Dalam berita tersebut, Direktur Eksekutif ReforMiner Institute Komaidi Notonegoro menyebutkan bahwa mewujudkan swasembada energi di Indonesia sangat tidak mudah dan banyak hambatan yang harus dilalui. Hambatan terbesar menurutnya adalah dari sisi politik. Bagi saya, membicarakan dari sisi politik akan sangat kompleks dan tidak ada habisnya.
Saya lebih tertarik untuk melihat dari sudut pandang yang lebih sederhana. Apa yang sekiranya patut kita pelajari dari keberhasilan swasembada beras tahun 1984 untuk diwujudkan di sektor EBT?
Saya berpendapat bahwa salah satu faktor keberhasilan swasembada beras tahun 1984 adalah bagaimana pada saat itu terdapat tren untuk ‘membumikan’ isu pangan ke tengah masyarakat, sampai lapisan terbawah. Dulu, dari pejabat tertinggi sampai petani di daerah terpencil pun mengedepankan isu pertanian dan pangan sebagai prioritas mereka. Bahkan Presiden pun mampu mengadakan temu wicara berjam-jam dengan petani untuk membahas hal-hal teknis seperti bibit pertanian yang cocok, kendala saat pancaroba, dan lain-lain. Akhirnya, sebagian besar masyarakat pun mengerti masalah pertanian dan mereka berkecimpung dengan masalah ini sehari-hari.
Bagaimana dengan EBT sekarang?
Kuncinya kurang lebih sama, yaitu jangan jadikan EBT sebagai pembahasan eksklusif yang didiskusikan hanya di sektor akademis dan pemerintahan saja. Mari turunkan isu ini sampai ke lapisan masyarakat paling bawah. Dengan kata lain, kita perlu bersama-sama membumikan isu EBT ini. Dengan demikian, masyarakat akan tahu apa itu EBT, apa manfaat dan dampaknya bagi kehidupan mereka, dan bagaimana untuk mewujudkannya.
Ada kabar baik tentang hal ini. Survei yang dilakukan Koaksi Indonesia menunjukkan bahwa EBT bukan lagi isu yang eksklusif, yang mana anak muda usia 17-30 tahun sudah awas dan perhatian pada isu EBT. Para responden ini bahkan sudah mengenal berbagai jenis EBT, seperti matahari (23,8%), bioenergi (22,4%), angin (19,7%), air (18,6%), dan panas bumi (15,2%).

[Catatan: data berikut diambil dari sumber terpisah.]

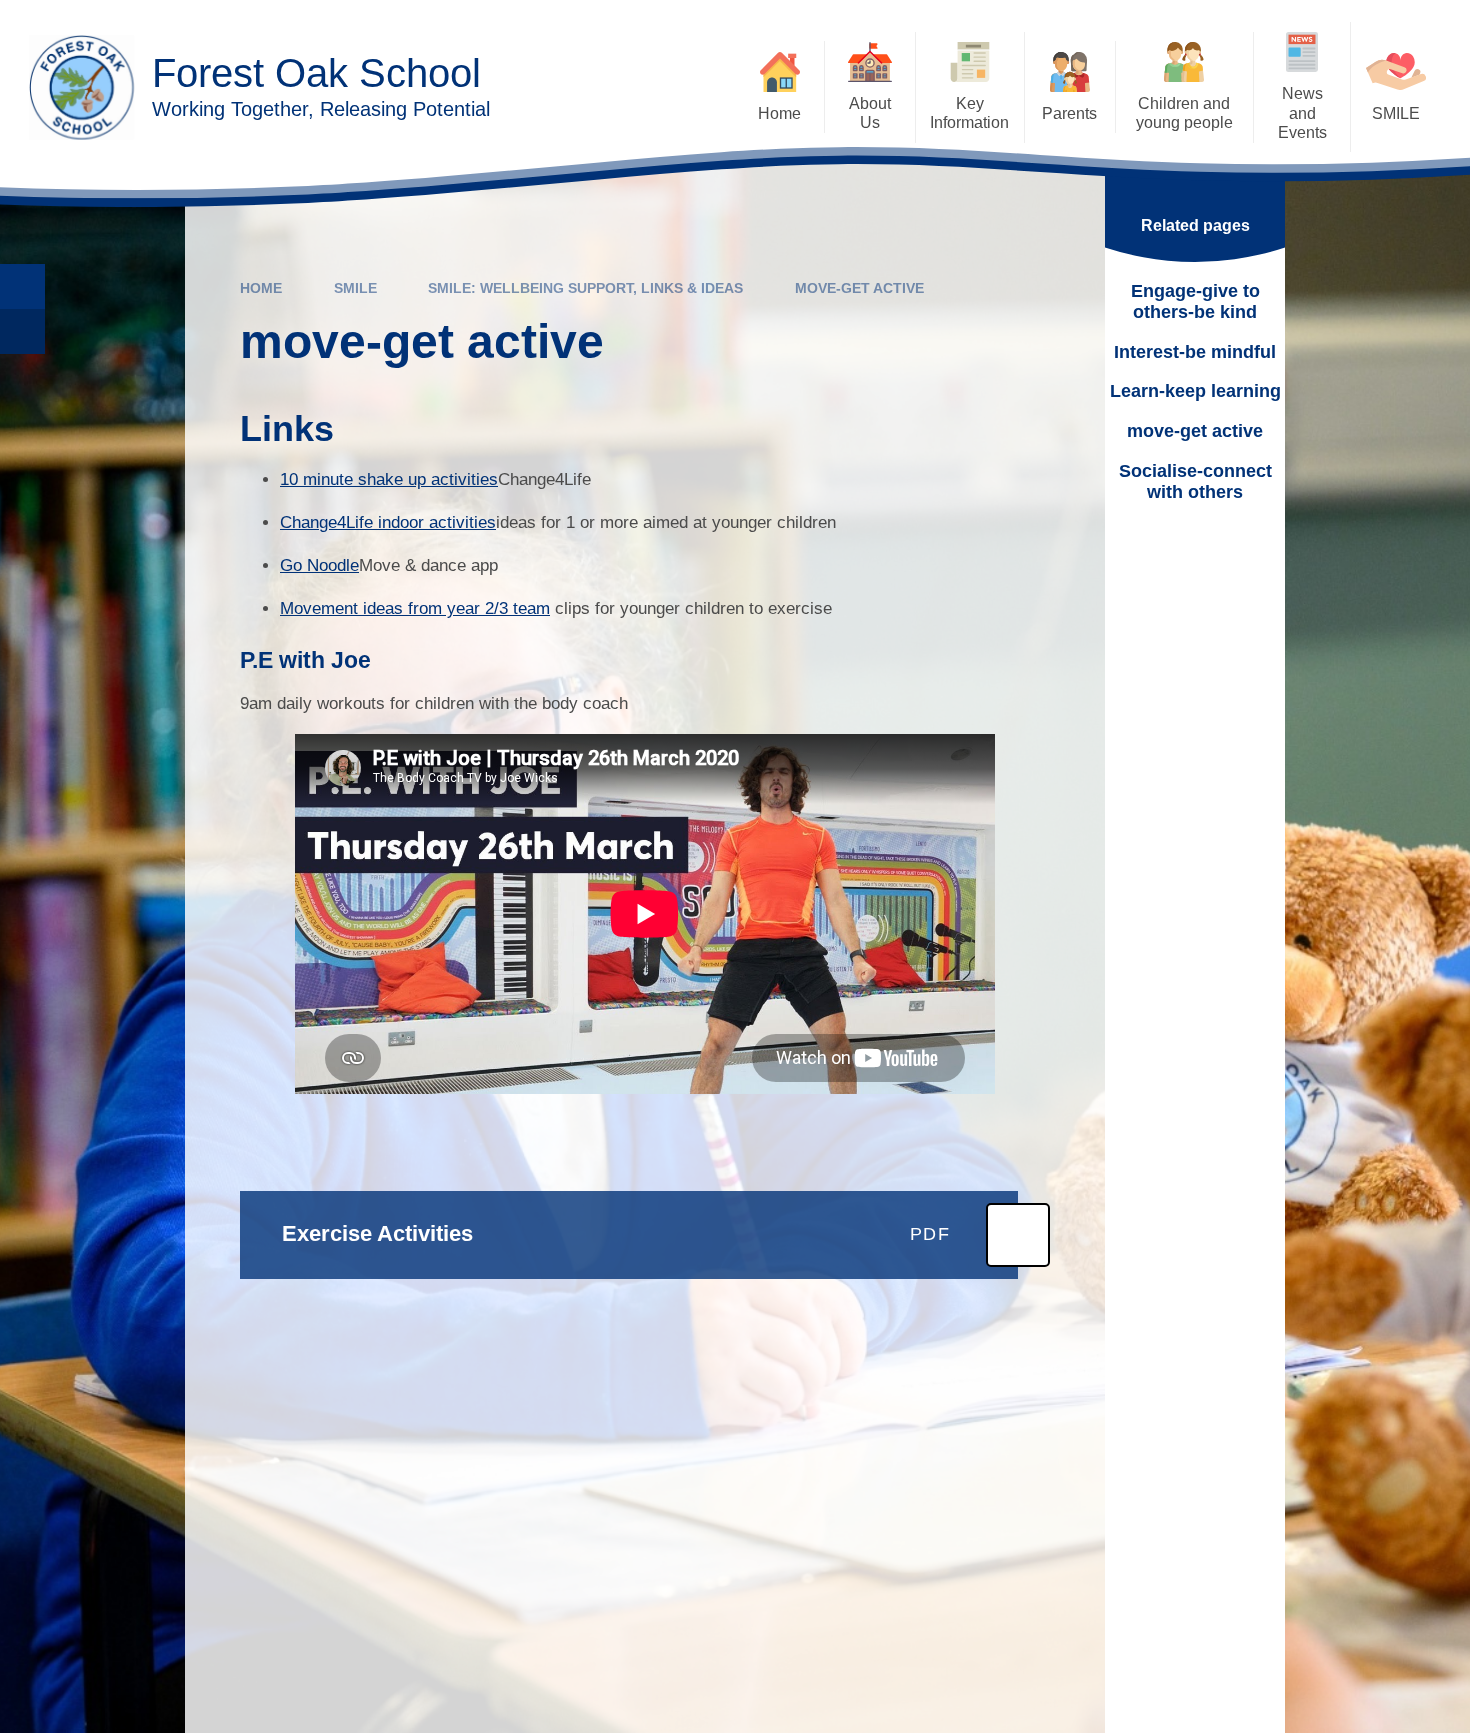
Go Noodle (319, 565)
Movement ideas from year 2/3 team (415, 608)
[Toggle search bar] (22, 286)
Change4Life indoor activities (388, 522)
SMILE (355, 288)
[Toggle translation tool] (22, 331)
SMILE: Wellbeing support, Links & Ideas (585, 288)
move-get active (859, 288)
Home (261, 288)
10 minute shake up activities (389, 479)
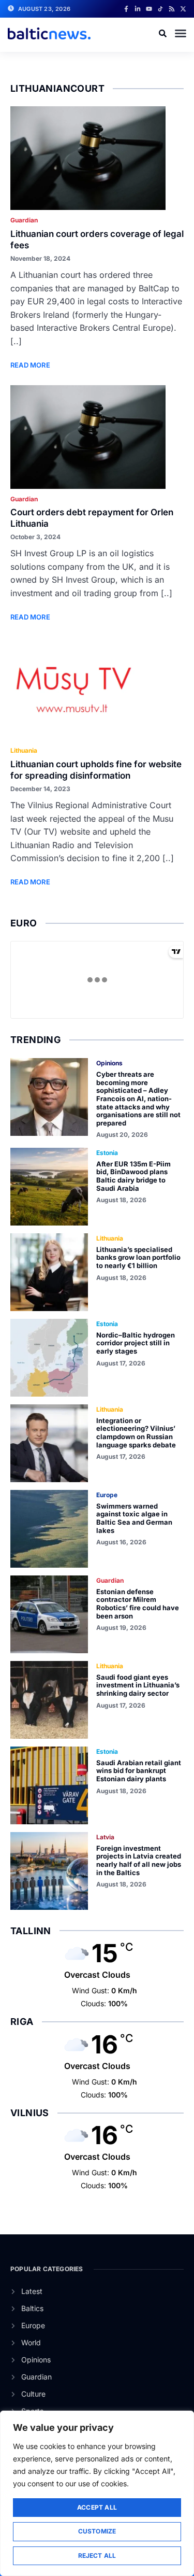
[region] (97, 2493)
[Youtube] (149, 9)
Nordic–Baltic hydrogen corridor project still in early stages (135, 1343)
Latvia (105, 1837)
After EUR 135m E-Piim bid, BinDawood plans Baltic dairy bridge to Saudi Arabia (133, 1176)
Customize (97, 2531)
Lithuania (23, 750)
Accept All (97, 2507)
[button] (180, 33)
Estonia (107, 1153)
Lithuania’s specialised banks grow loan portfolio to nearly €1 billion (138, 1257)
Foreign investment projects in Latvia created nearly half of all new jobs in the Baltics (138, 1860)
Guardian (24, 220)
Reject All (97, 2555)
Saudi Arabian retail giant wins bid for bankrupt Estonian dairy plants (138, 1770)
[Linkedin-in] (138, 9)
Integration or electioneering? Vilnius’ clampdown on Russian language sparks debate (136, 1432)
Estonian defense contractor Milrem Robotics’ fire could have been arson (137, 1603)
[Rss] (172, 9)
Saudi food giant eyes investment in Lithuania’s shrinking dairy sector (138, 1685)
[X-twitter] (183, 9)
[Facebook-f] (126, 9)
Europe (106, 1495)
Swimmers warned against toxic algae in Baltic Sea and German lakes (134, 1518)
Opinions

Hasil survei di atas merupakan modal yang sangat baik untuk membumikan isu EBT. Lalu, apa yang dapat diperbuat anak muda untuk mengampanyekan EBT ke lapisan masyarakat?
Di sinilah peran generasi milenial untuk lebih kreatif dan inovatif dalam memanfaatkan media sosial mereka untuk terus mengampanyekan EBT dengan cara yang menarik dan mudah dimengerti.
Mahasiswa dan institusi pendidikan juga dapat mengambil peran yang lebih konkret dengan menggerakkan riset, penelitian, forum diskusi, dan pengabdian masyarakat yang mengusung isu EBT. Dengan demikian, para cendekiawan juga akan tergerak untuk mengangkat EBT sebagai prioritas mereka. Bila perlu, kolaborasi riset di bidang kesehatan, energi, dan pangan yang merupakan tiga bidang utama ujung tombak kemajuan bangsa juga dapat dilakukan.
Lalu bagaimana dengan masyarakat di pedesaan dan bahkan di daerah tertinggal?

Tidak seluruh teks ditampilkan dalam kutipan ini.